What to work on> Repeat the entries exactly, keeping every line as it is.

Data excerpts>
* * *

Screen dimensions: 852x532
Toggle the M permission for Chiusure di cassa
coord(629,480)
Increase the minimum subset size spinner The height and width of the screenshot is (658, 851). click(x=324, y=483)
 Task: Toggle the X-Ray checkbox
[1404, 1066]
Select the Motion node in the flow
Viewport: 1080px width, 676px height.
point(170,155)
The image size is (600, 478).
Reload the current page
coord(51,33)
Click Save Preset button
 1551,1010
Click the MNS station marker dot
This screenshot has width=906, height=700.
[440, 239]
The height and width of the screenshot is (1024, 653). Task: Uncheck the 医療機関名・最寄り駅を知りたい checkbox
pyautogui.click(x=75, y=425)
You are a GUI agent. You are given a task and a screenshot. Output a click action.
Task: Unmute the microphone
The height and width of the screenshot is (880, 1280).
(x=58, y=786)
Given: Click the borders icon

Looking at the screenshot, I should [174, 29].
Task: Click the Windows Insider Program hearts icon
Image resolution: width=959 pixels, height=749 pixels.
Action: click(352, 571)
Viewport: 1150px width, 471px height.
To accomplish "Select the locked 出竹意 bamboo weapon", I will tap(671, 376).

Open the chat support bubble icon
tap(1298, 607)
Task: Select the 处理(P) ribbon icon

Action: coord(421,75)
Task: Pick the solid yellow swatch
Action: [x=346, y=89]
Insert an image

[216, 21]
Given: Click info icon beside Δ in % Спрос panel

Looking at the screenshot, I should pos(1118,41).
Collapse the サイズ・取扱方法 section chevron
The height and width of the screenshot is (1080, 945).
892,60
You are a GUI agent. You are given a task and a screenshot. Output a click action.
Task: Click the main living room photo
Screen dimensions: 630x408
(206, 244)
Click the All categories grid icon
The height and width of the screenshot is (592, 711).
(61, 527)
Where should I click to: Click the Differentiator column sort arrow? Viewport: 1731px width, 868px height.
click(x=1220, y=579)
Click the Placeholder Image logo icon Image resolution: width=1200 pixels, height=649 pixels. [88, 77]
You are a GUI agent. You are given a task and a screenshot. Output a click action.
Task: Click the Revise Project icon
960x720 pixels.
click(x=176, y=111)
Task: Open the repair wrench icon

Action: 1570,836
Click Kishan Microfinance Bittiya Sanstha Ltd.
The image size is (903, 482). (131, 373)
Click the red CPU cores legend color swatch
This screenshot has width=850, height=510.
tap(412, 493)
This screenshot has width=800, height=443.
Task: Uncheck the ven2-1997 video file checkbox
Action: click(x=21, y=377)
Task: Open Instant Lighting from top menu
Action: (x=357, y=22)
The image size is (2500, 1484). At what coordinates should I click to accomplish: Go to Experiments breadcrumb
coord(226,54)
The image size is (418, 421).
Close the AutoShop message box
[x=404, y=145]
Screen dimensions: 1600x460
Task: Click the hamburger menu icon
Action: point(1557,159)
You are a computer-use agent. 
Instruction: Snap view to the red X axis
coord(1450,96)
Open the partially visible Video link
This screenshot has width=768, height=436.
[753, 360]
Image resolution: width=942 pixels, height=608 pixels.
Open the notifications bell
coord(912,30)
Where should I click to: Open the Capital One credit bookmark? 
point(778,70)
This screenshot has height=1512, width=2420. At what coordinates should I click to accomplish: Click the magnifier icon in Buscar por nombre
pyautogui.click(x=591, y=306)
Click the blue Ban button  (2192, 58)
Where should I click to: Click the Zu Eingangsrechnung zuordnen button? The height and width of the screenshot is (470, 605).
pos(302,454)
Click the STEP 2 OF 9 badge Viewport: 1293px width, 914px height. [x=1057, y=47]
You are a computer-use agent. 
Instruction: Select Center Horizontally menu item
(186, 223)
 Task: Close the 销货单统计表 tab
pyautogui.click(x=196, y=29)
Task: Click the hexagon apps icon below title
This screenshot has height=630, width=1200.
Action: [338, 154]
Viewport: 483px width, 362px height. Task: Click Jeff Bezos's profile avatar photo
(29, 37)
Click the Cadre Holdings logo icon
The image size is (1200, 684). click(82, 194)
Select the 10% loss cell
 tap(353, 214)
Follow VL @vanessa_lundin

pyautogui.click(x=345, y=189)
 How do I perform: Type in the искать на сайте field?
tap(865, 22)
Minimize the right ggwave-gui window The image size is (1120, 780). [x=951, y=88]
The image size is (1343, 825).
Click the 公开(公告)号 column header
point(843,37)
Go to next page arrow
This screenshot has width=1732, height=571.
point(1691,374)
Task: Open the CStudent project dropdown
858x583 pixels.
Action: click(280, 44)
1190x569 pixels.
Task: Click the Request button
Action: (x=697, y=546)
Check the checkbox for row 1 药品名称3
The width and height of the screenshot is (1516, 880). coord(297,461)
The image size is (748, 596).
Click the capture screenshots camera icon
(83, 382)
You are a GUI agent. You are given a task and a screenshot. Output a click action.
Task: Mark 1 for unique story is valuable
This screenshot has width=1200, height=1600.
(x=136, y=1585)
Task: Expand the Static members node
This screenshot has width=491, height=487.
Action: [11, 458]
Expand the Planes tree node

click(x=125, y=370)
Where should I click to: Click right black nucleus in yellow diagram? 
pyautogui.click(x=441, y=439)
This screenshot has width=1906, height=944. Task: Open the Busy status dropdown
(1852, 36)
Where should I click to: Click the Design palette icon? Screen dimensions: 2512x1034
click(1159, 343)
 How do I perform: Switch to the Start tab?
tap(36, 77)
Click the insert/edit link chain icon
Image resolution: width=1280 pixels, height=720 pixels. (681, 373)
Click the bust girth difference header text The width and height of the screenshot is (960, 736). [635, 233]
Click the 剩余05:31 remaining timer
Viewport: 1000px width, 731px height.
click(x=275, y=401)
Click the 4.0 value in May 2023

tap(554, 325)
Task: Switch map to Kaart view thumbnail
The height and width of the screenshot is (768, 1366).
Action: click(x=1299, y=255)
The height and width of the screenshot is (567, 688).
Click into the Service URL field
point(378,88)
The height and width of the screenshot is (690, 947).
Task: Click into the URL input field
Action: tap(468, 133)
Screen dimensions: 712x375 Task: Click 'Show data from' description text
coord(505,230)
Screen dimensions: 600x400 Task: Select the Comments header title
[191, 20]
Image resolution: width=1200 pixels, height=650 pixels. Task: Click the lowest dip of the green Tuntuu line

* * *

Answer for this exercise>
Screen dimensions: 852x532
Toggle the M permission for Chiusure di cassa
coord(629,480)
Increase the minimum subset size spinner The height and width of the screenshot is (658, 851). click(x=324, y=483)
 Task: Toggle the X-Ray checkbox
[1404, 1066]
Select the Motion node in the flow
Viewport: 1080px width, 676px height.
point(170,155)
The image size is (600, 478).
Reload the current page
coord(51,33)
Click Save Preset button
 1551,1010
Click the MNS station marker dot
This screenshot has width=906, height=700.
[440, 239]
The height and width of the screenshot is (1024, 653). Task: Uncheck the 医療機関名・最寄り駅を知りたい checkbox
pyautogui.click(x=75, y=425)
You are a GUI agent. You are given a task and a screenshot. Output a click action.
Task: Unmute the microphone
The height and width of the screenshot is (880, 1280).
(x=58, y=786)
Given: Click the borders icon

Looking at the screenshot, I should [174, 29].
Task: Click the Windows Insider Program hearts icon
Image resolution: width=959 pixels, height=749 pixels.
Action: click(352, 571)
Viewport: 1150px width, 471px height.
To accomplish "Select the locked 出竹意 bamboo weapon", I will tap(671, 376).

Open the chat support bubble icon
tap(1298, 607)
Task: Select the 处理(P) ribbon icon

Action: coord(421,75)
Task: Pick the solid yellow swatch
Action: [x=346, y=89]
Insert an image

[216, 21]
Given: Click info icon beside Δ in % Спрос panel

Looking at the screenshot, I should pos(1118,41).
Collapse the サイズ・取扱方法 section chevron
The height and width of the screenshot is (1080, 945).
892,60
You are a GUI agent. You are given a task and a screenshot. Output a click action.
Task: Click the main living room photo
Screen dimensions: 630x408
(206, 244)
Click the All categories grid icon
The height and width of the screenshot is (592, 711).
(61, 527)
Where should I click to: Click the Differentiator column sort arrow? Viewport: 1731px width, 868px height.
click(x=1220, y=579)
Click the Placeholder Image logo icon Image resolution: width=1200 pixels, height=649 pixels. [88, 77]
You are a GUI agent. You are given a task and a screenshot. Output a click action.
Task: Click the Revise Project icon
960x720 pixels.
click(x=176, y=111)
Task: Open the repair wrench icon

Action: 1570,836
Click Kishan Microfinance Bittiya Sanstha Ltd.
The image size is (903, 482). (131, 373)
Click the red CPU cores legend color swatch
This screenshot has width=850, height=510.
tap(412, 493)
This screenshot has width=800, height=443.
Task: Uncheck the ven2-1997 video file checkbox
Action: click(x=21, y=377)
Task: Open Instant Lighting from top menu
Action: (x=357, y=22)
The image size is (2500, 1484). At what coordinates should I click to accomplish: Go to Experiments breadcrumb
coord(226,54)
The image size is (418, 421).
Close the AutoShop message box
[x=404, y=145]
Screen dimensions: 1600x460
Task: Click the hamburger menu icon
Action: point(1557,159)
You are a computer-use agent. 
Instruction: Snap view to the red X axis
coord(1450,96)
Open the partially visible Video link
This screenshot has width=768, height=436.
[753, 360]
Image resolution: width=942 pixels, height=608 pixels.
Open the notifications bell
coord(912,30)
Where should I click to: Open the Capital One credit bookmark? 
point(778,70)
This screenshot has height=1512, width=2420. At what coordinates should I click to accomplish: Click the magnifier icon in Buscar por nombre
pyautogui.click(x=591, y=306)
Click the blue Ban button  (2192, 58)
Where should I click to: Click the Zu Eingangsrechnung zuordnen button? The height and width of the screenshot is (470, 605).
pos(302,454)
Click the STEP 2 OF 9 badge Viewport: 1293px width, 914px height. [x=1057, y=47]
You are a computer-use agent. 
Instruction: Select Center Horizontally menu item
(186, 223)
 Task: Close the 销货单统计表 tab
pyautogui.click(x=196, y=29)
Task: Click the hexagon apps icon below title
This screenshot has height=630, width=1200.
Action: [338, 154]
Viewport: 483px width, 362px height. Task: Click Jeff Bezos's profile avatar photo
(29, 37)
Click the Cadre Holdings logo icon
The image size is (1200, 684). click(82, 194)
Select the 10% loss cell
 tap(353, 214)
Follow VL @vanessa_lundin

pyautogui.click(x=345, y=189)
 How do I perform: Type in the искать на сайте field?
tap(865, 22)
Minimize the right ggwave-gui window The image size is (1120, 780). [x=951, y=88]
The image size is (1343, 825).
Click the 公开(公告)号 column header
point(843,37)
Go to next page arrow
This screenshot has width=1732, height=571.
point(1691,374)
Task: Open the CStudent project dropdown
858x583 pixels.
Action: click(280, 44)
1190x569 pixels.
Task: Click the Request button
Action: (x=697, y=546)
Check the checkbox for row 1 药品名称3
The width and height of the screenshot is (1516, 880). coord(297,461)
The image size is (748, 596).
Click the capture screenshots camera icon
(83, 382)
You are a GUI agent. You are given a task and a screenshot. Output a click action.
Task: Mark 1 for unique story is valuable
This screenshot has width=1200, height=1600.
(x=136, y=1585)
Task: Expand the Static members node
This screenshot has width=491, height=487.
Action: [11, 458]
Expand the Planes tree node

click(x=125, y=370)
Where should I click to: Click right black nucleus in yellow diagram? 
pyautogui.click(x=441, y=439)
This screenshot has width=1906, height=944. Task: Open the Busy status dropdown
(1852, 36)
Where should I click to: Click the Design palette icon? Screen dimensions: 2512x1034
click(1159, 343)
 How do I perform: Switch to the Start tab?
tap(36, 77)
Click the insert/edit link chain icon
Image resolution: width=1280 pixels, height=720 pixels. (681, 373)
Click the bust girth difference header text The width and height of the screenshot is (960, 736). [635, 233]
Click the 剩余05:31 remaining timer
Viewport: 1000px width, 731px height.
click(x=275, y=401)
Click the 4.0 value in May 2023

tap(554, 325)
Task: Switch map to Kaart view thumbnail
The height and width of the screenshot is (768, 1366).
Action: click(x=1299, y=255)
The height and width of the screenshot is (567, 688).
Click into the Service URL field
point(378,88)
The height and width of the screenshot is (690, 947).
Task: Click into the URL input field
Action: tap(468, 133)
Screen dimensions: 712x375 Task: Click 'Show data from' description text
coord(505,230)
Screen dimensions: 600x400 Task: Select the Comments header title
[191, 20]
Image resolution: width=1200 pixels, height=650 pixels. Task: Click the lowest dip of the green Tuntuu line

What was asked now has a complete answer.